▶ TEXTAUSZUG
────────────────────────────────────────
    Ein umstrittenes Thema in Südafrika
    Nach der Abschaffung der Rassentrennung, der Apartheid, im Jahr 1994 waren Gated Communities wie diese ein umstrittenes Thema in Südafrika. Vor allem Weiße zogen sich hinter hohe Mauern zurück, angeblich aus Angst vor der wachsenden Kriminalität. Doch Kritiker vermuteten darin eine neue Apartheid und den Willen der ehemals mächtigen und immer noch wohlhabenden Weißen, mit der bunten Regenbogennation nichts zu tun haben zu wollen und weiterhin unter sich zu bleiben.
    Max Annas, der jahrelang im Eastern Cape von Südafrika gelebt hat, erkannte das erzählerische Potenzial dieses Lebensentwurfs. Seine Umsetzung ist atemberaubend. Er stößt ein Katastrophenszenario an, das sich vor den erstaunten Augen der Leser abspielt wie ein Blutbad in einem Tarantino-Film.
    Die erzählte Zeit umfasst gerade mal zwei Stunden. Aber darin läuft alles auf eine schießwütige Auflösung hinaus, die in ihrer Absurdität schon komisch ist. Die Spannung steigt, der Schweiß rinnt. Genau wie die Hauptfigur Moses ist der Leser überwältigt von der labyrinthischen Hölle aus Sackgassen und ewig gleichen Häusern. Allein dieses Setting treibt die Spannung voran wie ein Sadist mit einer geladenen Waffe.
────────────────────────────────────────
▶ ZU ERLEDIGEN
Nenne alle Personennamen im Textauszug, auch solche, die nur als Teil eines Wortes vorkommen.

Zeilen aus einem Datensatz
────────────────────────────────────────
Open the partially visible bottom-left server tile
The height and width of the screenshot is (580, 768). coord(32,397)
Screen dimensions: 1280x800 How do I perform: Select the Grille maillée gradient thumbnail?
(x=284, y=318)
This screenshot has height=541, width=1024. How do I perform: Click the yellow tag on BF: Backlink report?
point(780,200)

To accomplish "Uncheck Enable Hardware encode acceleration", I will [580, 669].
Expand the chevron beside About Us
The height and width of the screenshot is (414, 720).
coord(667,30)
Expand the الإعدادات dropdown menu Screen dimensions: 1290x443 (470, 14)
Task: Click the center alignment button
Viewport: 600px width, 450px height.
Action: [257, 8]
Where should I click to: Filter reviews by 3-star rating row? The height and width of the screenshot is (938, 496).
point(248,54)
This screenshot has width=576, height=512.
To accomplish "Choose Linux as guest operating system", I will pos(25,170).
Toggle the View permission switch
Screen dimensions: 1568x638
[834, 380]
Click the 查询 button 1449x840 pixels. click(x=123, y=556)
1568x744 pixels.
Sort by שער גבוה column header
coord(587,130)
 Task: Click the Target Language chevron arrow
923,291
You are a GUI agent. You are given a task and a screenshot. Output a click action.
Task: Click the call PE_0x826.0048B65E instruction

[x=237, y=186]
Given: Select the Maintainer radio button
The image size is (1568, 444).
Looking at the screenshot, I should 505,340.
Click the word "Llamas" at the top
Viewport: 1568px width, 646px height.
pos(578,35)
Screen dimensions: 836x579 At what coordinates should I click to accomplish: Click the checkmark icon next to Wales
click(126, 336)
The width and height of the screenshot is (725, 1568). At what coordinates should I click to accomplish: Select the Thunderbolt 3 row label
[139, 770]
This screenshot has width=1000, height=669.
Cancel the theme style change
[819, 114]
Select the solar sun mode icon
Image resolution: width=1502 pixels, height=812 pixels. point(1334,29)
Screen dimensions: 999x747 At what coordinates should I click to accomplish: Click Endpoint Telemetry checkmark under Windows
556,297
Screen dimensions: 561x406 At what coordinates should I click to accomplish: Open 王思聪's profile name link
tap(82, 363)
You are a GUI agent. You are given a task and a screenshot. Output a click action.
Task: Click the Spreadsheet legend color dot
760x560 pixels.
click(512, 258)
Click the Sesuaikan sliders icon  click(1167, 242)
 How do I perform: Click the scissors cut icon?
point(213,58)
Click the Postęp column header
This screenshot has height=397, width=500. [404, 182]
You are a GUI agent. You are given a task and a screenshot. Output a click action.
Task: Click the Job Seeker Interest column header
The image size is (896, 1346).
────────────────────────────────────────
▶ ERLEDIGTE AUFGABE
Max Annas, Moses, Tarantino